The embedding of a place name within the pages of repetitive writing seemed like a different matter, as if while she consciously attempted to leave behind her a statement about the spider, her subconscious strove to transmit from its darker reaches the name of a place that either she had forgotten or she resisted remembering.
Having found this much, Luther didn’t know what it might mean, if it meant anything at all, or how he might go about establishing a connection between her paranoid fear and her assault on the hotel.

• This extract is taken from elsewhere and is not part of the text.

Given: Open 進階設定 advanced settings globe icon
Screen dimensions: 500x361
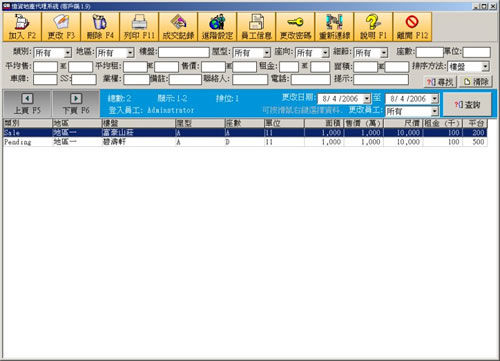Looking at the screenshot, I should pyautogui.click(x=217, y=27).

Anyway, there was no point in conducting such an inquiry. The unlikely perpetrator was dead. She couldn’t mount a defense based on an insanity plea. He had no need to prepare for a trial.
He couldn’t let it go, however, because of the FBI’s inadequate inspection of Cora’s house, because of the Department of Justice official who ordered the Bureau agents to cease and desist, and not least of all because someone had torched the house with a vengeance, destroying everything in it—and tried to make it appear as if vindictive locals had done the job.
Luther had gotten into police work because he believed in the rule of law. A civil society could not endure without it. When the rule of law was diminished, the strong preyed on the weak. If the rule of law collapsed, every barbarism would ensue, and the streets would run with blood in such volume that all apocalyptic biblical plagues and disaster-movie horrors would seem by comparison to be the musings of naïve children. He had long watched with concern as those who were corrupt became bolder in their thieving and lust for power, as corruption spread to institutions once immune to it.
He had two daughters. He had a wife. He could not turn away from this case merely because higher authorities had removed it from his jurisdiction, nor because finding the truth of the assault on the hotel seemed hopeless. Taking refuge in the hopeless nature of anything was just a form of cowardice.
In his study, he unlocked the handsome mahogany gun cabinet. Of the three lower shelves provided for the storage of ammunition, one remained empty. He put Cora Gundersun’s journals there and engaged the lock and pocketed the key.
At 5:50, as Luther sat at the computer, reading about the town of Iron Furnace, Kentucky, Rebecca entered in pajamas and robe. From behind, she put her arms around him and kissed the top of his head. “Up all night?”
“No way I could’ve slept.”
“Nothing you could’ve done or can do.”
“A wife has to say that.”
“Especially when it’s true. Now you need to be ready for this awful day.”
“The Feds aren’t letting me do anything but direct traffic.”
“They’ll want you center stage today.”
“Don’t see why they would.”
“Yesterday’s snow screwed up air travel. Last night it was mostly local and state media. But this morning it’ll be a world of them in town, and the Washington types will want your face out there in case down the road they need someone to blame.”
Switching off the computer, getting up from the chair, putting his arms around her, Luther said, “What happened to the Pollyanna I married, suddenly gone all cynical on me?”
“Didn’t happen suddenly,” she said.
“No, I guess it didn’t.”
“Don’t let them use you, Luther.”
He kissed her brow. “They won’t.”
“They will if you let them. If they throw a lot of dirt at you while they’re digging themselves out of a hole…well, we still have to live here.”
“The people of this county know me, dirt thrown or not thrown.”
“The people of Judea knew Jesus, too, and how did that go?”
“Woman, I’m no Jesus.”
“My point exactly.”
“Close your eyes, beautiful.” He kissed her left eyelid and then the right.
She put her head on his chest. “Anyway, I’m still a Pollyanna about you.”
They held each other as, beyond the windows, light pierced the bleak, curdled sky and formed into a new day.